Hello GPODers!
As a lot as our gardens are our personal private havens, and there may be at all times a glimmer of pleasure once we delight and impress our backyard company, we are able to’t overlook that our outside areas are additionally important for the useful bugs and wildlife that we cohabitate with. Barbara Mrgich in Adams County, Pennsylvania is right here to offer us an amazing reminder of the affect our gardens can have on our ecosystems by showcasing the methods she helps the marvelous monarch. These butterflies are well-loved for his or her placing wing colour and sample in addition to revered for his or her unimaginable capacity emigrate hundreds of miles each fall and spring. Nevertheless, monarch populations have been in decline due to elevated habitat loss and these essential pollinators want extra gardeners like Barbara to supply the the vegetation which are very important in numerous levels of their lifecycle.
I’m a grasp gardener in Adams County, PA. For the previous ten years, I’ve been learning the significance of supporting pollinators and different useful bugs in my suburban zone 6b backyard. (They preserve telling us we at the moment are zone 7a, however this yr, my birdbaths froze stable two instances earlier than Thanksgiving, so I’m not shopping for it.)
Step one in supporting extra pollinators is to plant extra native vegetation, ensuring to incorporate host vegetation for particular species which are frequent in your space. I’m devoting this publish to monarch butterflies (Danaus plexippus), and can observe up with a couple of others in a future submission.
Listed here are a couple of of my images from 2025.
In case you are all for supporting monarch butterflies, you want milkweed. Milkweed species (Asclepias spp.) is the one plant monarch caterpillars can eat. With out it, there will probably be no monarch butterflies. Right here is the attractive butterfly weed (Asclepias tuberosa, Zone 3–9). Watch out to not confuse it with butterfly bush (Buddleja davidii, Zone 5–9), which is extremely invasive in our space and really a lot undesired!
Together with butterfly weed, it’s possible you’ll select swamp milkweed (Asclepias incarnata, Zone 3–9), one other stunning Asclepias species. Relying on the world of the nation the place you reside, different milkweed species native to your space, could also be extra to your selecting. Swamp milkweed is extremely enticing to many alternative pollinators as a nectar plant, and very enticing to monarchs as a number plant. This plant was lined with monarch caterpillars from July by September this yr. Its blooms attracted many alternative species of pollinators.
Swamp milkweed feeds bees and different pollinators of all types. Neither Asclepias tuberosa nor Asclepias incarnata unfold by rhizomes to invade your backyard as frequent milkweed (Asclepias syriaca, Zone 3–8) is understood to do. They won’t take over your backyard.
Monarch caterpillars first appeared on my butterfly weed in early July.
Shortly thereafter, in August, they began appearing on the swamp milkweed. (Caterpillars are soiled issues. All they do is eat and poop!) One strategy to discover them on the plant is to search for the fras (poop) immediately under the place they’re consuming.
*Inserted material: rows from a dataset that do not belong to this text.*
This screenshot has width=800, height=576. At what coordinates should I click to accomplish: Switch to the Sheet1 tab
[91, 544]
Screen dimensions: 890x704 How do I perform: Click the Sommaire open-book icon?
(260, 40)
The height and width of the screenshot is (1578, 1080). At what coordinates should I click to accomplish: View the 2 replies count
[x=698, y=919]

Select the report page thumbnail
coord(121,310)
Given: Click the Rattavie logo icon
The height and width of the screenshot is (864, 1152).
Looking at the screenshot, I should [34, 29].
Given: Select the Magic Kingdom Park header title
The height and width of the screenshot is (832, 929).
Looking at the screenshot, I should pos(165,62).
Across the center of August the seedpods on the swamp milkweed start to open. That is how they’re ripe. At this level it’s straightforward to gather them to start out vegetation for subsequent yr. Milkweed wants chilly stratification, so I begin them someday after Christmas in milk jugs utilizing winter seed sowing strategies (very straightforward).
Aphids are an ugly pest who’re particularly interested in milkweed. You positively don’t wish to spray them as a result of any spray may also kill the caterpillars. You may wash them off with a powerful spray of water, however you’re additionally washing and drowning the eggs and caterpillars. As you possibly can see on this photograph, they don’t hassle the caterpillar, simply the gardener!
I at all times plant an enormous patch of zinnias, coneflowers, and tithonia proper beside my milkweeds. They’re favourite nectar vegetation of butterflies and lots of different pollinators. Here’s a monarch butterfly on tithonia.
A monarch butterfly nectaring on echinacea.
Thanks a lot for this informative and galvanizing submission, Barbara! I believe all of us backyard with the hope of attracting and supporting some stunning pollinators, however you go the additional mile to make sure your backyard is having an enormous useful affect.
All of us miss the flowers as soon as they fade, however we may also miss the attractive pollinators and cute creatures that go to our gardens in the course of the hotter months. Should you’ve captured images of the varied wildlife and bugs that visited your backyard this yr, think about sharing them with Backyard Photograph of the Day! Comply with the instructions under to submit images through electronic mail, or ship me a DM on Instagram: @agirlherdogandtheroad.
We wish to see YOUR backyard!
Have images to share? We’d like to see your backyard, a specific assortment of vegetation you’re keen on, or a beautiful backyard you had the prospect to go to!
To submit, ship 5–10 images to [email protected] together with some details about the vegetation within the footage and the place you took the images. We’d love to listen to the place you’re positioned, how lengthy you’ve been gardening, successes you’re happy with, failures you realized from, hopes for the long run, favourite vegetation, or humorous tales out of your backyard.